Let's take a look at it. First things first, let me kill my old demo and start my new one. All righty. So my configuration is very, very similar. Again, I'm using that centralized configuration. I'm defining my services because I want to be using L7 and they've got to be protocol aware. So HTTP. You can use gRPC as well, but... service defaults for my payments service. My resolver.

We looked at that and the slide got that default subset, which means in the absence of a subset it will always route to the version 1. Version 1 is defined by the metadata stored in Consul. I'm only using service metadata here, but you can actually use any of the filters which are capable on the health checks.

And finally my router. You can see, my setup there, got my payment service, payment v1 ID and v2 ID, v1 ID metadata version 1, v2 metadata version 1. Now in the absence of any centralized configuration, if I curl those endpoints, what I'm going to get is just standard load balancing. So kill it once, you can see I'm hitting v2, this time I'm hitting v1, because I've got no centralized configuration at present. So let's apply that.

consul config write payment_service_defaults.hcl, setting up that L7 configuration, currency defaults. My web defaults, my service resolver. And finally my service router.

If I curl my endpoint, what I'm going to get is my v1 on my service. Only my v1 on my service, and that's because of that service_defaults. Now when I apply the header to that, I should see this hit the v2 service. Let's add that header. Right. curl localhost, adding a header, test group B. And there we go, we're hitting the v2 service.

We've taken that big bang approach, we've deconstructed it, we've got the ability to run the old and the new system, and now we've got the ability to be able to subset and route only very, very specific traffic through to our new version. Gracefully doing that rollout, which is kind of neat.

» Traffic splitting

So what's next? Surely that's enough. That's pretty incredible. No? You don't like it? I mean I'll be honest, I wrote none of this, but I'll take all the credit. Let's take a look at our next example. This is going to be one of those talks, because I got so many examples. You know like a lot of talks, anybody watch them at one and a half speed? You want to watch this one at half speed.

Traffic splitting. It's all well and good being able to do that A/B type test. But one of the nice things about modern software practices is we can do these graceful automated rollouts. Being able to slowly roll out a version of new software and to be able to have that have only a very small fraction of traffic while you're checking that it's okay—because remember your code doesn't work and mine does—but it's very, very... in some ways it's a bit tricky, right?

With Consul Connect, you can use the traffic splitting L7 feature. Our desired state is that we initially want both of our versions of our software running. Our version 1 service and our version 2. But we want to send 100% of the traffic to version 1. Then we want to be able to test the water. Let's just check that the version 2 version of the software is behaving as we've expected.
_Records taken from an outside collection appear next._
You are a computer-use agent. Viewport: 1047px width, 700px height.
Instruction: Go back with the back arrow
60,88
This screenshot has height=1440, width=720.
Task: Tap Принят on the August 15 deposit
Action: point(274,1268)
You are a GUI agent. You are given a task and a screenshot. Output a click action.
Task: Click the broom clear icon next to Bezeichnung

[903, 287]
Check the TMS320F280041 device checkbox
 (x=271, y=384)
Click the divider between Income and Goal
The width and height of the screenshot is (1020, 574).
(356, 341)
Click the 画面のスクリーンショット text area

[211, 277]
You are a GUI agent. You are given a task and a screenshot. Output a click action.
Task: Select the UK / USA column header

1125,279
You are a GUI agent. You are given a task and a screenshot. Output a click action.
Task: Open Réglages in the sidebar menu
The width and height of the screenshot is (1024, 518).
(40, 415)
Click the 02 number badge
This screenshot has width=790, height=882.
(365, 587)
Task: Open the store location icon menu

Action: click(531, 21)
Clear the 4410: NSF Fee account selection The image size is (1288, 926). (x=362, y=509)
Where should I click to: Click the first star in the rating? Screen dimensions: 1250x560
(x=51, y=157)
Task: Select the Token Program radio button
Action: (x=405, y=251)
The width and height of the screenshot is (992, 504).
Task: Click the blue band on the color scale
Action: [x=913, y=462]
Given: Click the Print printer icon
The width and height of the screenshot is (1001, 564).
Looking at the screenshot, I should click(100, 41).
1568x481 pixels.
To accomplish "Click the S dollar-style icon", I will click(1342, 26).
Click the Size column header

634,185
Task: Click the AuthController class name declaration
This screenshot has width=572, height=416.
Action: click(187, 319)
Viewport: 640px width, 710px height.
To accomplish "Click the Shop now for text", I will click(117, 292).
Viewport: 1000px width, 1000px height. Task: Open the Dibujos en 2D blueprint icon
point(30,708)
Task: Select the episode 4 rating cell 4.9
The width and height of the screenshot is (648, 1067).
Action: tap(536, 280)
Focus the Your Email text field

We can do that by checking the various different metrics, and tracing, and other business metrics, and observability. We're going to do that gradually. Once we're confident, we're going to increase that, maybe do a 50/50, and then eventually we can roll that out so that 100% of the traffic is version 2 and we're going to then deprecate the version 2. And we're doing it safely with a minimum impact and disruption to our customers.

From a discovery chain perspective, we're now going to use these final two elements. We're going to use the service splitter and we're going to use the service resolver. The service resolver is exactly the same as what we used in our A/B test. We're defining the two subsets.

With the splitter, what we can do is define multiple splits. Here I've got two, and I've got two weights, 50/50. So the first split, 50% of traffic is going to go through to service subset v1. 50% to service subset v2. You can put whatever values you want in there as long as the total of all of the splits equals a 100%. When the traffic comes in, again, Consul is going to change the way that things are load balanced to the upstream based on those weightings. I don't need to make any changes or any behavioral changes to my application. This is all just going to happen for me by doing this configuration through my central configurations.

Let's take a look. So here we go. Again, let me just start my demo. Starting my services. Now what I'm doing is I'm putting things into my initial condition. I'm only going to have my version 1 service running because I want to be able to configure my service splitter and my service resolver before I deploy my version 2 service. We've got v1 of our payments running here. And what we're going to do is we're going to configure our service resolver to be able to define those subsets, and we're going to set up our service splitters.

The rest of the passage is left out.